--- Available data Enclosed Below ---
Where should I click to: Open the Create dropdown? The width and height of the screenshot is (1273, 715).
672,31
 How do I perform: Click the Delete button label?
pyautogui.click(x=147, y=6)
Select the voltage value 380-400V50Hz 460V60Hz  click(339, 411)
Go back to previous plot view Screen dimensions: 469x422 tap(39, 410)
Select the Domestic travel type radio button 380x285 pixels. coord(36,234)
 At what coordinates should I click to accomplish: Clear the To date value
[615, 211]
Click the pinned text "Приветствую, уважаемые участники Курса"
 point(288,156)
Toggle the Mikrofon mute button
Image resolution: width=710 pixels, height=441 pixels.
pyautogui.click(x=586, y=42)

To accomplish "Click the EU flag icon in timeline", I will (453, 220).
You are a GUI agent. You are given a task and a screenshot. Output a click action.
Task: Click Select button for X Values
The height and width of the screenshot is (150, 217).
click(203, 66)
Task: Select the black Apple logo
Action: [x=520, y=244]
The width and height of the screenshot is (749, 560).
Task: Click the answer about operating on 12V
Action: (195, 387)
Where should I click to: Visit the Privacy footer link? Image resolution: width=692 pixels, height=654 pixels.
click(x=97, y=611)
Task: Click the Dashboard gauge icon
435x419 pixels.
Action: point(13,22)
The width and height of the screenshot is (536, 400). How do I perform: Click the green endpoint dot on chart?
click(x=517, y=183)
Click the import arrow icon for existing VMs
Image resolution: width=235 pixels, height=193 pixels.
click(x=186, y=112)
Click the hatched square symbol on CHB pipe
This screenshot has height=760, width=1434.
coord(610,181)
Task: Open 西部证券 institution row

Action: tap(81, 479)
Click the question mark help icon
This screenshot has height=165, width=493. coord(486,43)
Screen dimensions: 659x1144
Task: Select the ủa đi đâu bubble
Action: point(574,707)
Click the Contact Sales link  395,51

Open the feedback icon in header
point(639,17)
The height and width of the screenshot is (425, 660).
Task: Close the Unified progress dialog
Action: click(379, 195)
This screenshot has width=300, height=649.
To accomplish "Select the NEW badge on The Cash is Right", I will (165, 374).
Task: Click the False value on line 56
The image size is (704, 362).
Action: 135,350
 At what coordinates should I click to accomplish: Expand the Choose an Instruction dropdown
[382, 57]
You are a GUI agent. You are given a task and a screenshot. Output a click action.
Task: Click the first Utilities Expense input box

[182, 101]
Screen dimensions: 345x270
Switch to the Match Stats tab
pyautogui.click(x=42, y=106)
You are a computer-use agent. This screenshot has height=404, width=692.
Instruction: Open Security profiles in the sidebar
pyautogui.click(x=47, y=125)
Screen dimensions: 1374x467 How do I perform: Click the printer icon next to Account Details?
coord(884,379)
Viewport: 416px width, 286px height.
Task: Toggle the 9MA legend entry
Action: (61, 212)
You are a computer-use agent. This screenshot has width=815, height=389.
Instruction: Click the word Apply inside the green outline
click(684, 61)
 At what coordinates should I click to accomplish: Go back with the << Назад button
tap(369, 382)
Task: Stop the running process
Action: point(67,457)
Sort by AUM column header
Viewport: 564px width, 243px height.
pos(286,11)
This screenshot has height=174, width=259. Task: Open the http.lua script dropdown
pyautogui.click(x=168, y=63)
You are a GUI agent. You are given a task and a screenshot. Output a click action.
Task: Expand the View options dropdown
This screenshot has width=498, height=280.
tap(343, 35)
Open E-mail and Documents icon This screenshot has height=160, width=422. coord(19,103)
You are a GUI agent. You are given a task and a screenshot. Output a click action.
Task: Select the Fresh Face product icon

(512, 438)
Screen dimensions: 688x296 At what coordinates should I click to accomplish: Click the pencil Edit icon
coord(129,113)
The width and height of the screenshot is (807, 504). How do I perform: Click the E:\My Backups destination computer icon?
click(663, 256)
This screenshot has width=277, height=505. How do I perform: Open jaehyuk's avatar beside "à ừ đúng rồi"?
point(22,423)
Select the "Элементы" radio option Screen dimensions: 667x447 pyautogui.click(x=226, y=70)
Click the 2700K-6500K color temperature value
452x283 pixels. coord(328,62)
--- End of Enclosed Available data ---
◆ **Exercise**: Check every line of the records, and copy the ones that hold the word "will".

◆ **Answer**:
To accomplish "Click the EU flag icon in timeline", I will (453, 220).
To accomplish "Select the NEW badge on The Cash is Right", I will (165, 374).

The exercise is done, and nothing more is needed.